## GIVEN INSTRUCTION
Reproduce the stretch of the data entries from the line containing "Task: Go to レポート in the sidebar" through the line containing "Action: coord(585,302)", with both of those lines included.

(Data entries)
· · ·

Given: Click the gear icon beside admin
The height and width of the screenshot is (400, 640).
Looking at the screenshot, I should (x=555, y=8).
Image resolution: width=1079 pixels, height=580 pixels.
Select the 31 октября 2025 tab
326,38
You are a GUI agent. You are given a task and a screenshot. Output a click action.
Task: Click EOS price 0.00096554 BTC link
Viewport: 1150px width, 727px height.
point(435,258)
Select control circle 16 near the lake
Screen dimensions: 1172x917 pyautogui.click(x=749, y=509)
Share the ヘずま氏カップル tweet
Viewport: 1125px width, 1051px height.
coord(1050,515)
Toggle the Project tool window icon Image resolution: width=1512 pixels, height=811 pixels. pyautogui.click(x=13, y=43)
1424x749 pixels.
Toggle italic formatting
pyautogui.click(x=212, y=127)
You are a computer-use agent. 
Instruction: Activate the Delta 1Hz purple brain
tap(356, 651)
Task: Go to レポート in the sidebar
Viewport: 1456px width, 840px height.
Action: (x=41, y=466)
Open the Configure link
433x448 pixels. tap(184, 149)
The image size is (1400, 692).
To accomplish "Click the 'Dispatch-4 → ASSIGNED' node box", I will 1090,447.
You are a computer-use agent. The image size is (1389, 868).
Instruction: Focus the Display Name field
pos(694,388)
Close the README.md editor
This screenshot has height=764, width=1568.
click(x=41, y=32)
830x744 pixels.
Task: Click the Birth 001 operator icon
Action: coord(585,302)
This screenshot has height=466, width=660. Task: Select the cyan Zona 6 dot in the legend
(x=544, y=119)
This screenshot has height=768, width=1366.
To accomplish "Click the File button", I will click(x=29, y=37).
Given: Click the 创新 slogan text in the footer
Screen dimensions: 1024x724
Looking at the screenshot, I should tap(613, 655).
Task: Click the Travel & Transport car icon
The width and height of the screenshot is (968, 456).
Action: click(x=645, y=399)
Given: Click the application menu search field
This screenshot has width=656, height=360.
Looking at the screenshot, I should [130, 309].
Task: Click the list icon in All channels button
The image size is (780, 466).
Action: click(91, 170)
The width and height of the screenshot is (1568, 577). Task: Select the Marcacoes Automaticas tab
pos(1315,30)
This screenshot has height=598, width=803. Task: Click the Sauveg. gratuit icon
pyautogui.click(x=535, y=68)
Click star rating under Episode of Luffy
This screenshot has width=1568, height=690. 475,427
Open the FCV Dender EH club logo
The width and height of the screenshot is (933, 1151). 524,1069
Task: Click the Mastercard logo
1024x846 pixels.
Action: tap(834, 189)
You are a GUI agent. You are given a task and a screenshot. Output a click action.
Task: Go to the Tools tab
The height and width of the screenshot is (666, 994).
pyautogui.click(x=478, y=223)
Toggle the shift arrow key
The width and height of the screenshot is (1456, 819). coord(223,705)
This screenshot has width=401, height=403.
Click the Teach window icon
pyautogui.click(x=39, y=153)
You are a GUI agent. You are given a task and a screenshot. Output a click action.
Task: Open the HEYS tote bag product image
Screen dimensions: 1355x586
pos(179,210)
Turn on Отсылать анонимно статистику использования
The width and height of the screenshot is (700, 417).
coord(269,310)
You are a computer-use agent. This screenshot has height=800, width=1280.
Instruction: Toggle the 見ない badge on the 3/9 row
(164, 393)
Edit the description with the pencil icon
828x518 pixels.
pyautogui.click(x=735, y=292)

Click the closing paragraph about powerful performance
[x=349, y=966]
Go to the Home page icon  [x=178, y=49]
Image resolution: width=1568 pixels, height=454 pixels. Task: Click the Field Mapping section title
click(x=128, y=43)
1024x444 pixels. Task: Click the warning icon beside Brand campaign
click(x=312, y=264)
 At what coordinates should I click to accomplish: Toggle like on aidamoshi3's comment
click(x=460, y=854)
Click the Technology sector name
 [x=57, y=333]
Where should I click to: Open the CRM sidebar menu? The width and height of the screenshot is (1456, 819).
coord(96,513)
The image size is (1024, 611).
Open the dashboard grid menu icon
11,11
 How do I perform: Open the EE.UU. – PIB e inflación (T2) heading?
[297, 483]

· · ·

## RESPONSE TO THE EXERCISE
Task: Go to レポート in the sidebar
Viewport: 1456px width, 840px height.
Action: (x=41, y=466)
Open the Configure link
433x448 pixels. tap(184, 149)
The image size is (1400, 692).
To accomplish "Click the 'Dispatch-4 → ASSIGNED' node box", I will 1090,447.
You are a computer-use agent. The image size is (1389, 868).
Instruction: Focus the Display Name field
pos(694,388)
Close the README.md editor
This screenshot has height=764, width=1568.
click(x=41, y=32)
830x744 pixels.
Task: Click the Birth 001 operator icon
Action: coord(585,302)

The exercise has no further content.